Moab, Utah is a tourist destination known for great adventures like white-water rafting, snow-skiing and its red rock landscape. But now, stuntman Devin Graham is putting the city on the map for a new reason. Graham, also known as Devin SuperTramp, has created what he calls the world's largest rope swing. The video of Graham and his crew of daredevils is now going viral on YouTube with just under 700,000 views in just 2 days. The pendulum rope is located on the Corona Arch in Arches National Park. Graham and his friends took the idea of a rope swing and made it extreme, by attaching a 150 ft. rope supported by five anchors to the top of a giant redstone rock arch. The behind the scenes video of the construction of the swing details how there is approximately 300 ft of webbing to "make sure nobody dies" and 38 carabiners. While Graham and his friends are carefully engineering the rope, someone in the background casually says, "don't try this at home." The construction of the rope swing itself took about 2 hours, and the crew does several tests. There were a lot of "safety things so in case something went wrong, something else would follow through to make sure they were kept alive." One of the safety test was filling a backpack with rocks, so that it resembled the weight of a person, and putting it through the swing first. The adventurous crew then tests it themselves, first jumping and then free-falling about 130 ft, then they shoot back up about 100 ft and swing. As far as experience goes, the jumpers are all experienced rock climbers and have worked with that kind of equipment before. One of the jumpers described the jump as "terrifying" but said that the "swing probably makes it worth it." Also when it comes to safety, Graham emphasizes to viewers at the end that trying to do something extreme like this rope swing is not worth losing a life. He advises "if you're going to do this even if I tell you not to do it, make sure you guys know what you're doing. People have been commenting from both ends of the spectrum, with one person calling the video "freaking amazing" and another concerned that the swingers are "harming the arch." Still, one person asked if they could give the video "a kabajillion thumbs up."

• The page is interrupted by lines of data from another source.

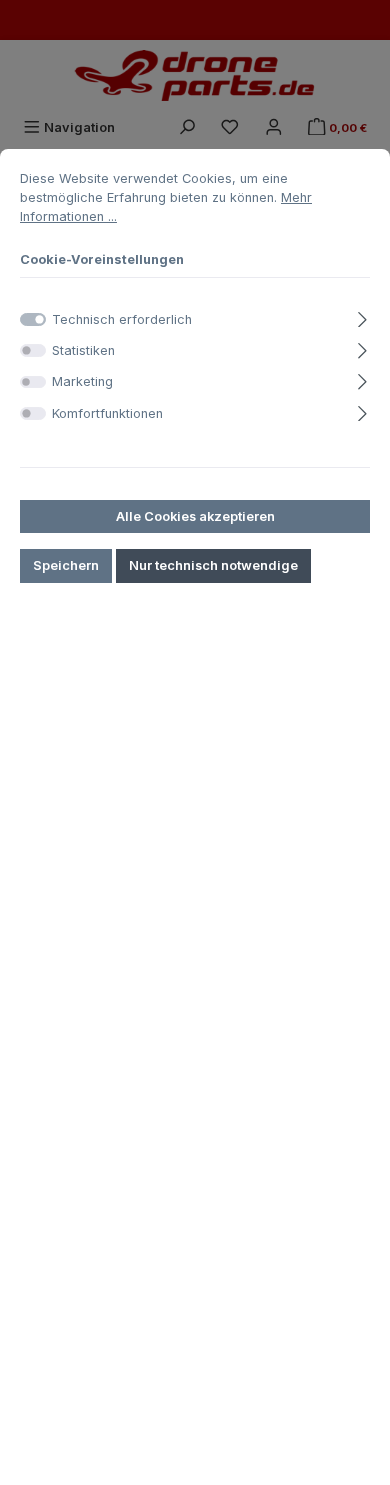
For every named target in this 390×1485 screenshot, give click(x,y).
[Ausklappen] (362, 316)
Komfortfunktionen (107, 413)
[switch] (33, 350)
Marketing (82, 381)
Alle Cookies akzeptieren (195, 516)
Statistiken (83, 350)
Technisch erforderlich (122, 319)
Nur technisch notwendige (213, 565)
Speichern (66, 565)
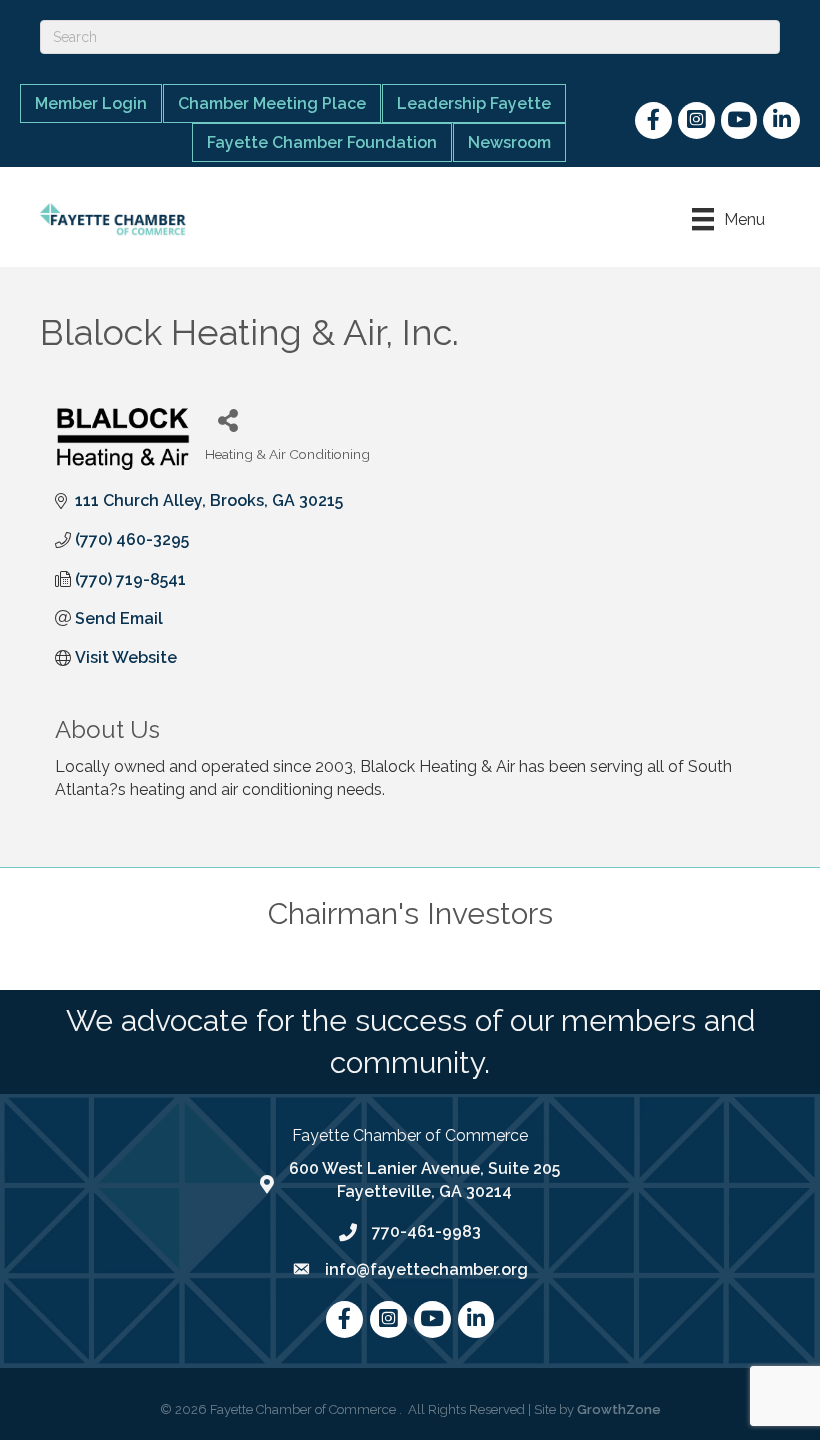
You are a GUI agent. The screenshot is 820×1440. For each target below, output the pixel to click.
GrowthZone (619, 1409)
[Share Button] (227, 419)
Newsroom (509, 142)
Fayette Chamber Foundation (322, 142)
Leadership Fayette (474, 103)
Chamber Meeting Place (272, 103)
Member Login (91, 103)
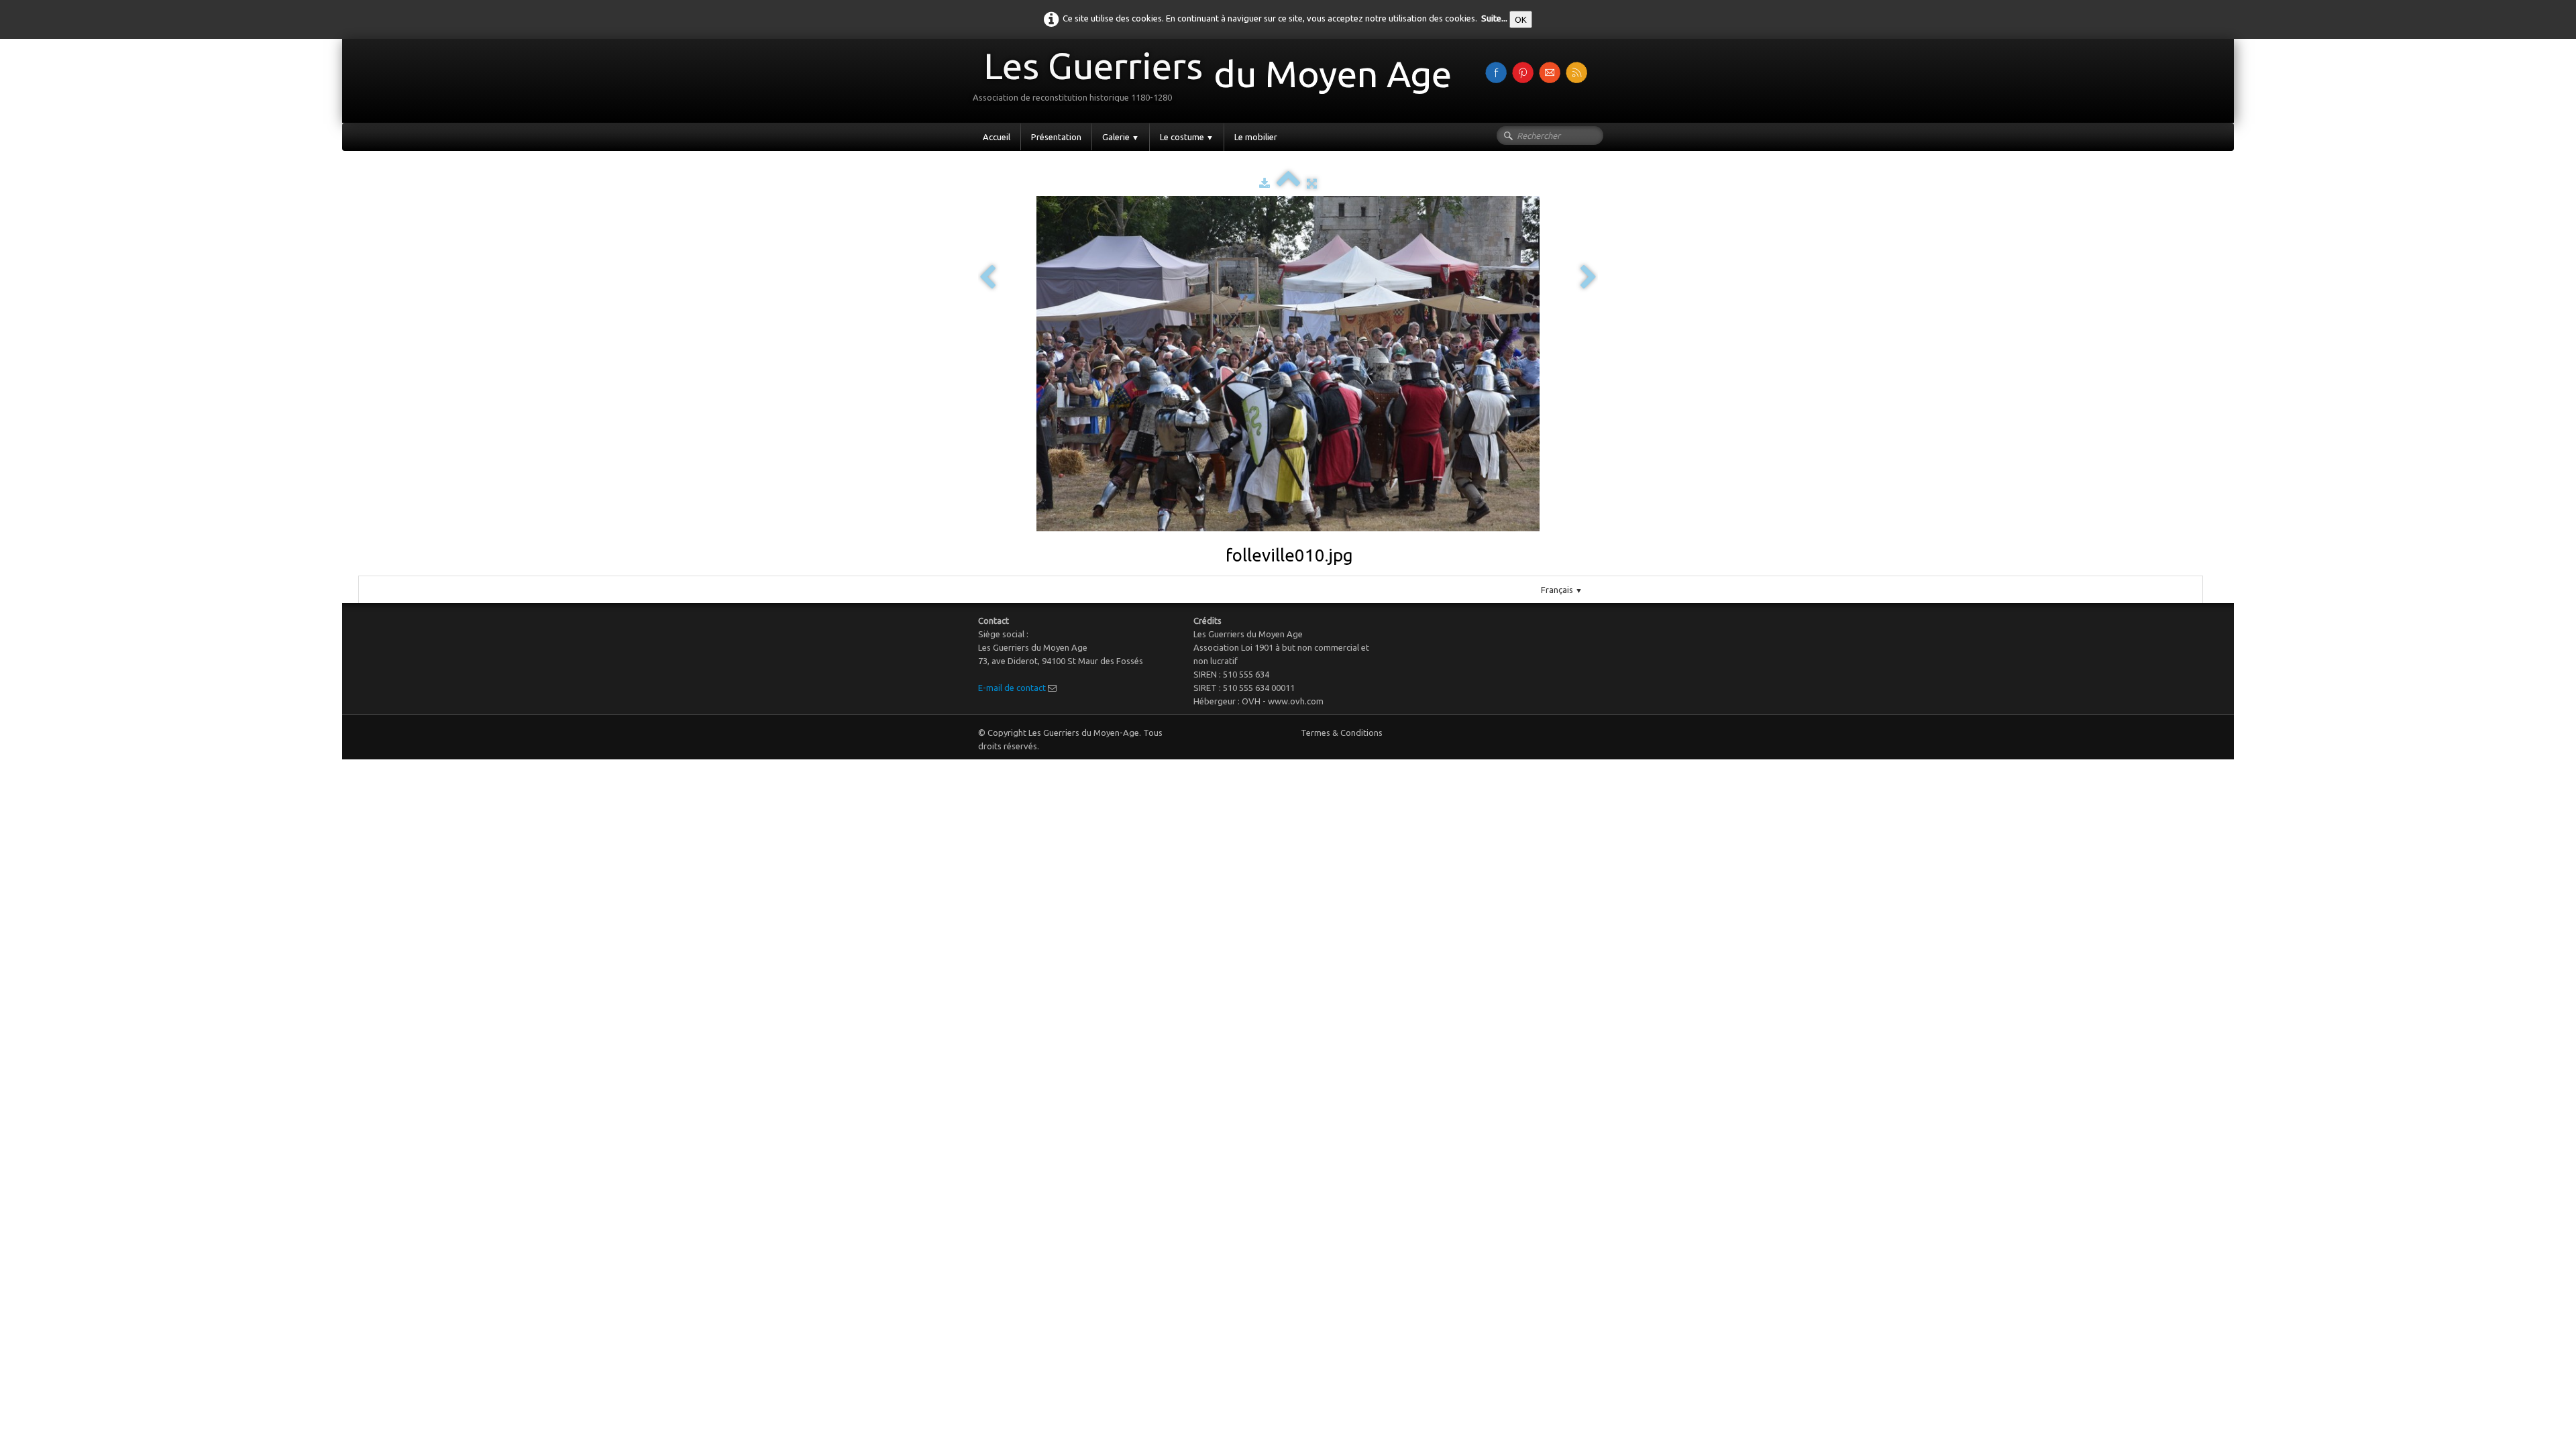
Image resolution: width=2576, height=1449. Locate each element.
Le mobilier (1255, 137)
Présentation (1056, 137)
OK (1521, 19)
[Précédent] (987, 278)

Let's move from adrenaline pumping stunts to something much more tame--Facebook updates.
There always been a rule on Facebook that to have an account, you have to use your real name in your profile. Now that rule has been amended, but there's a catch. You have to be a celebrity. As of Thursday, well-known public figures with Facebook pages are given the option to submit their accounts for verification, similar to the way accounts are verified on Twitter. Here is an example of how it would work: Eminem wants to verify that he is the Real Slim Shady, aka Marshall Mathers. He does not want an impostor or a spam account to be able to misrepresent using his identity. So the celebrity can also choose how their name is displayed on the page--nickname, stage name or the name on the person's birth certificate. Users of Facebook will now be able to subscribe to these celebrities accounts knowing it's the real deal, and not an impostor. However, there is a difference between Facebook verified and Twitter verified. There will not be any special characters around the name displayed to distinguish the account as being verified. The main difference now will be that the new feature will have the verified account displayed more prominently on subscription suggestion lists.